“Epiphany Upon Gender” by James McQuiston

Throughout the period when I actually started to notice that there were differences in between what I then deemed as “males” and “females”, I knew that I had at least some attraction to both groups. I was in a particularly naïve and yet honest state in the years before this revelation, in that I saw “guys” and “girls” as just an amorphous mass of people. After I made this distinction between the two groups, society pretty much enforces its will upon me. After skipping sixth grade, I would routinely be called “gay” or a “faggot”, to which I had no reply. Of course, the argument may be made here that these are just meant as terms of derision, but that fails to take into account the origins and connotations of both the terms. In the earliest days of my seventh grade year, my father finally broke down and bought us a personal computer, and relatively quickly hooked it up to the local internet service.

The internet was my saviour. I was able to go and talk to individuals who shared my unique outlooks on life, and when it came to emotional release and entanglement on the internet, so-called “straight” relationships were what I entered. Still, upon greater scouring of the internet, I felt certain attractions to male individuals, and I dismissed them fairly quickly. I mean, I was my fathers only real hope on spreading his lineage! It was my duty, so I tried to push it aside. I would even go as far as to start calling people “gay”, “queer”, and “Faggot” in depreciating terms in High School. I always brought up the topic of the local out guy, and ran it into the ground with hatred which I had no clue of its origin.

Still, I ended up having homosexual internet relationships in order to elicit certain materials that peaked my interest at the time. I pretty much wrote them off as my using those individuals, but I still felt a certain emotional and sexual attraction to these individuals. Years continued to pass, and as I became more enlightened in the ways of the GLBT movement, I came out as bisexual to a small circle of friends, all while still going and using harmful language to mask any suspicion about my orientation.

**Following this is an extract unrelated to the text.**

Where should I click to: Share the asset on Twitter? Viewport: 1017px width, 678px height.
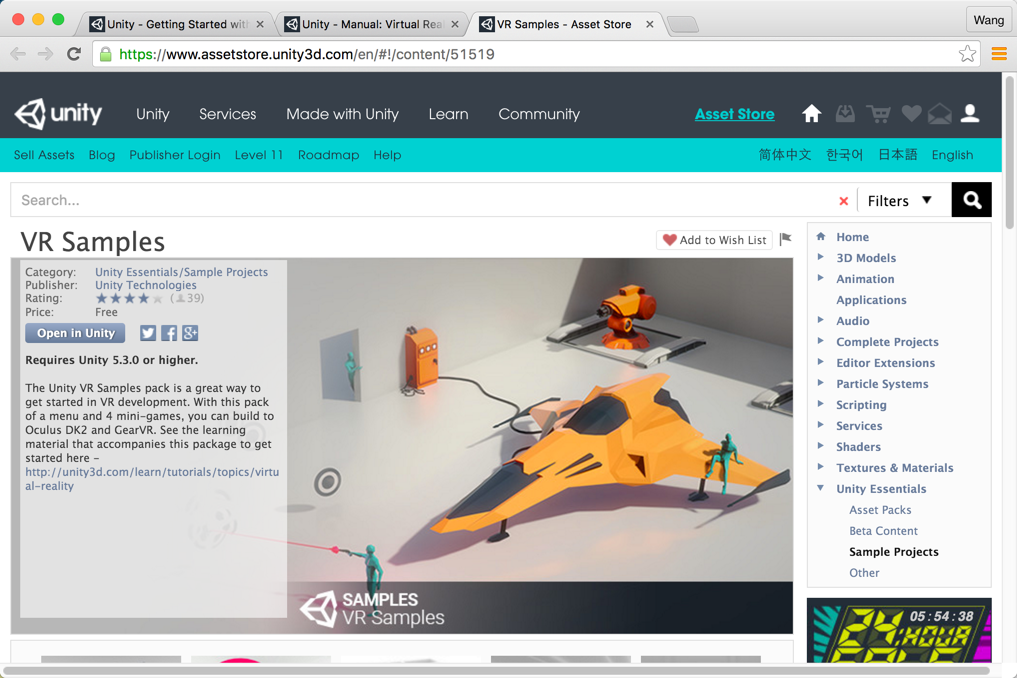pyautogui.click(x=147, y=333)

My outing during High School seemed to be one just created out of theory – I still had no experiences with a male at the time.

In fact, it was not even until my Sophomore year in college that I was actually able to spend some time with a male, and everything just became topsy-turvy. As I remember, the gentleman came over to my dorm room, where we ended up watching some movies and making out, among other things. Brushing up against his stubbly skin, running my hands down his body, my mind seemed to depart from the current action to look upon the actions that were occurring. The epiphany occurred, that I was being intimate with a human, that everyone is absolutely the same, and that all individuals have the same needs, including the need of love. There is no more male nor female to me anymore, and as I see it, there needs to be a movement to begin blurring the distinctions until that time where there can be no distinction between the two groups.

I claimed earlier that I was in a more truthful form before I started realizing the differences in human sexes. This is due to the fact that society had not imprinted the framework of the bi-sexual construct upon me yet. I never was an individual that would buy into the supremacy of males, or into the “fact” that women had assigned roles, but I still held up a system of oppression as a fact for a number of years. Situations have presented themselves to me in such a way that I was able to begin to shake the remnants of that construct from my system, and by and large, the individual members of United DePauw, the GLBT group at my university, have been crucial into my destruction and re-forming of my value system. To those who have passed into different careers, to those who are still at the university, I sincerely thank you.